血まみれの支店長が足元に倒れていた。顔面には文鎮が突き刺さっている。

目の前には返り血を浴びた特攻服姿の男がいる。こいつは俺の昔からのツレだ、名前は…ええと…


「あっちも別の奴が片してっからよ!」

倉庫の方から原田の悲鳴が聞こえてきた。

「あとこれ、最後のバイト代!迷惑料や退職金も入ってるんで、少し色ついてるぜ!使ってくれよ!」

ツレが俺に札束を手渡してくる。


「おお!悪いな!」

俺はありがたくそれを受け取る。これでバイクの費用は足りた。ヒヤヒヤしたぜ。


倉庫の方から、血で濡れた金属バットを持った別の仲間がこちらに歩いてくる。

「あの金髪もシメときましたヨ!きっちりトドメも刺してますんで!」

「よっしゃ!帰るぞ!」

血の海に横たわる原田の姿を一瞥して、俺は仲間たちと帰路につく。


自宅に着いた。
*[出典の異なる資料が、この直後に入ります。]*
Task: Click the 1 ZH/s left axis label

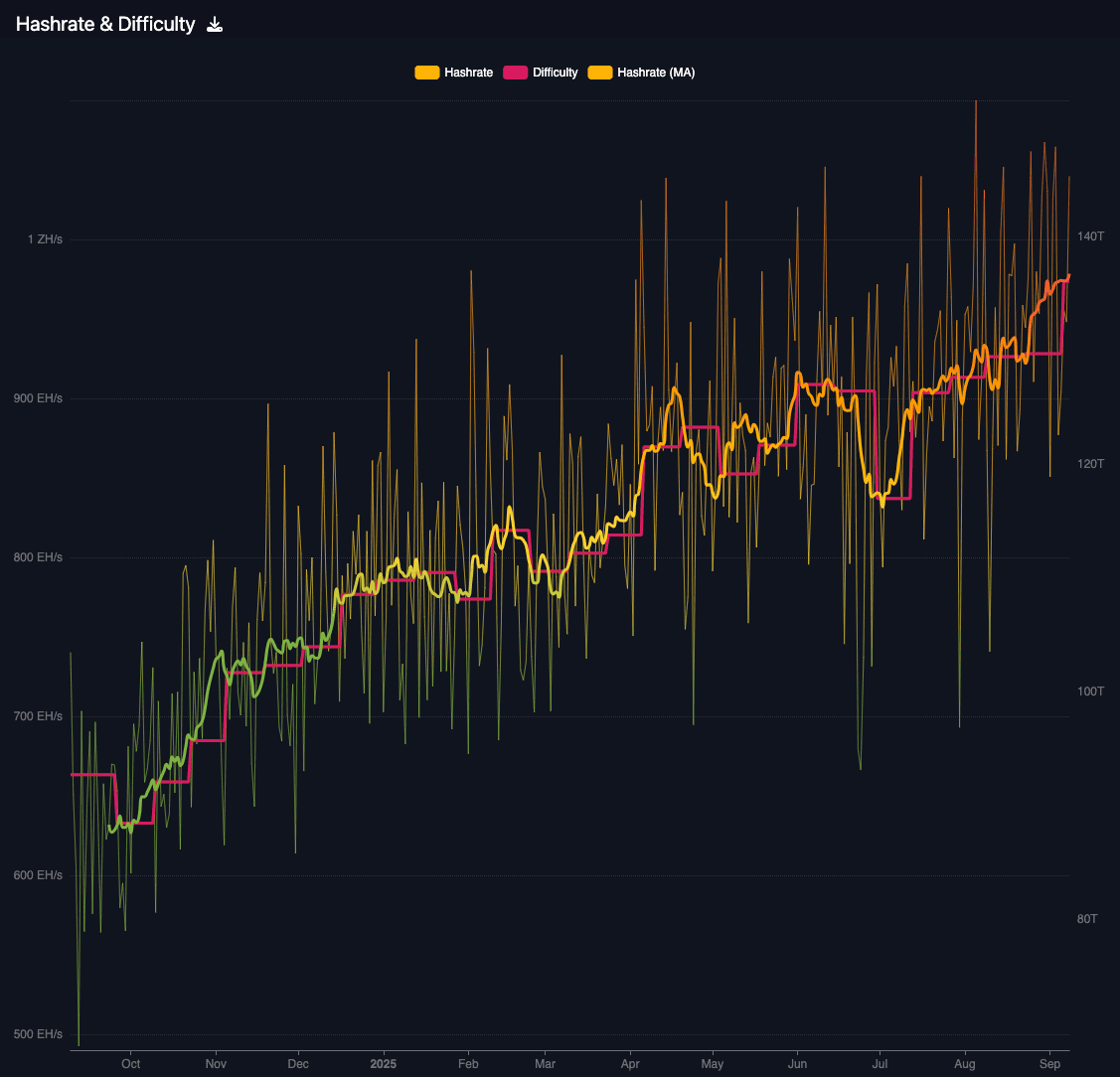Action: (x=45, y=239)
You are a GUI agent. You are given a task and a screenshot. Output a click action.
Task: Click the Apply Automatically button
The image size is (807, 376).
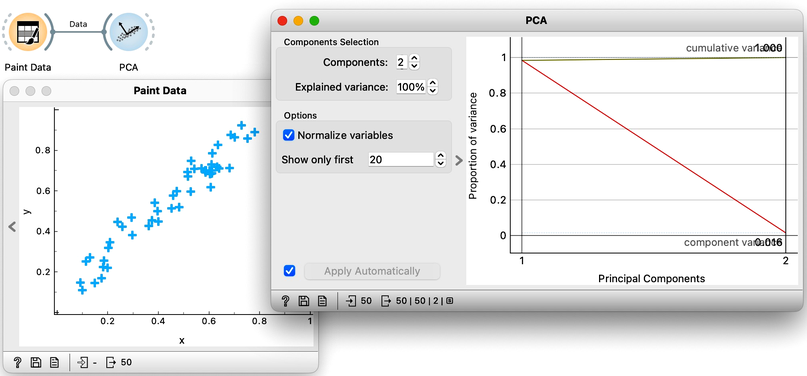click(372, 271)
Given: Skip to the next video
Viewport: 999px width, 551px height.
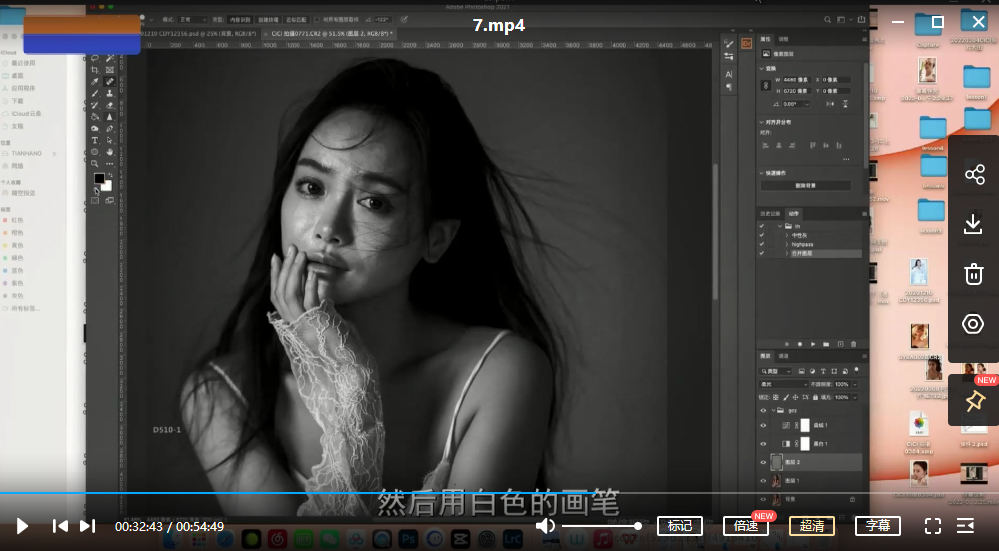Looking at the screenshot, I should click(x=88, y=526).
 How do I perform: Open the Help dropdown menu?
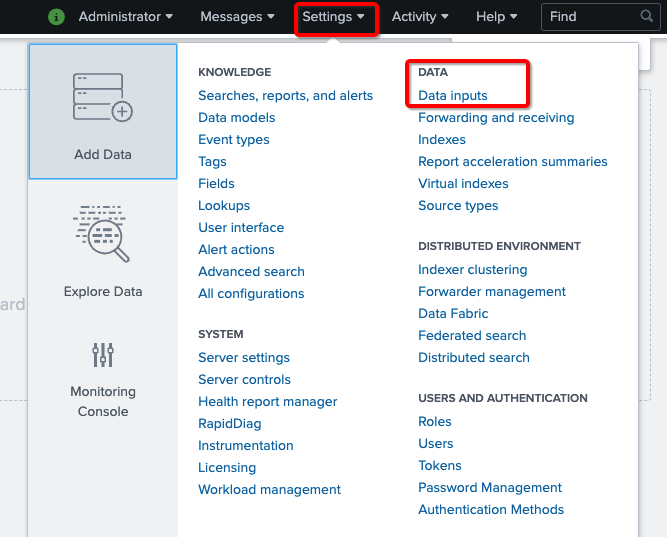pyautogui.click(x=497, y=17)
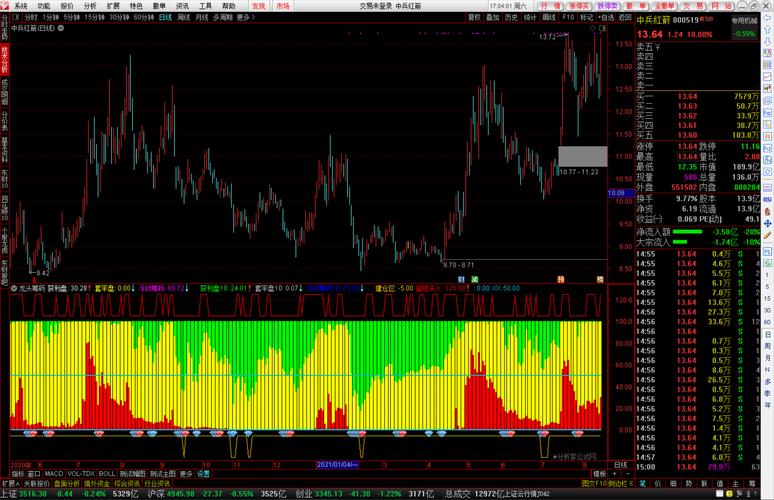Click the indicator settings icon before 龙头筹码
The image size is (774, 500).
14,288
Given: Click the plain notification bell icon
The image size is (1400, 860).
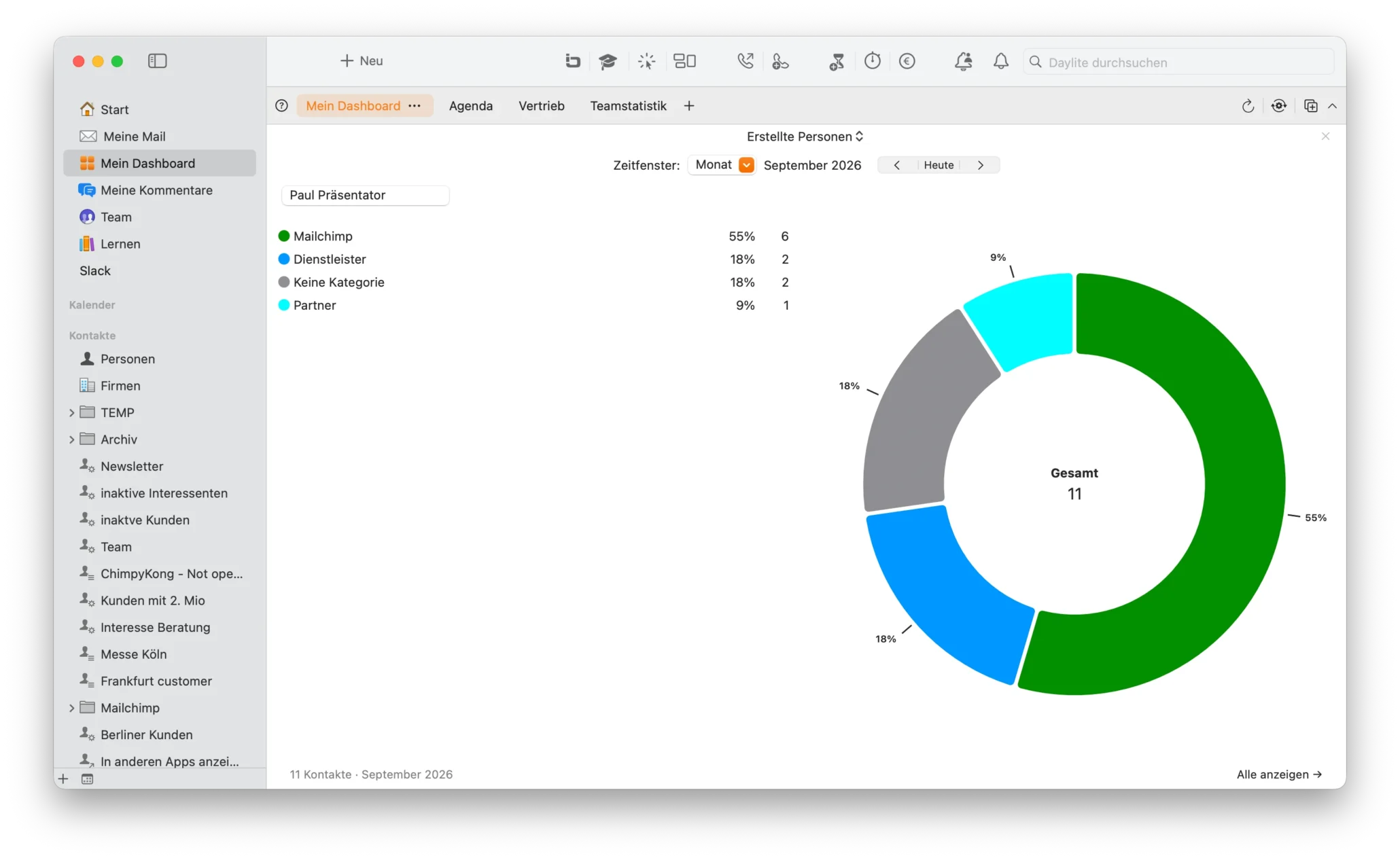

玄関を開ける。


廊下に夥しい量の血が流れている。


台所の床に、母親が転がっていた。


中腰に構えた後輩が俺を出迎えた。

「石川サン、しっかりケリ付けときましたんで!もう大丈夫です!」

「うん、ありがとよ」


包丁を持った後輩に笑顔で返す。


母親のめった刺しの腹を見る。

「ふう」

肩の力が抜けた。全身がすっと楽になった。

人生で初めての感覚だった。


「お疲れ」

ツレが肩を叩く。

「お疲れ様でした!」

仲間が頭を下げる。

「石川サン、おざっす!!!!」

後輩が声を張り上げる。

みんな気の良い奴だ。ずっと俺と一緒にいてくれた。名前は…ええと…

「バイク屋、行きましょう!」

「そうッスよ!」

後輩たちが俺を急かす。そうだ、バイクだ…バイクを取りに行かないと…折角金も足りたんだから。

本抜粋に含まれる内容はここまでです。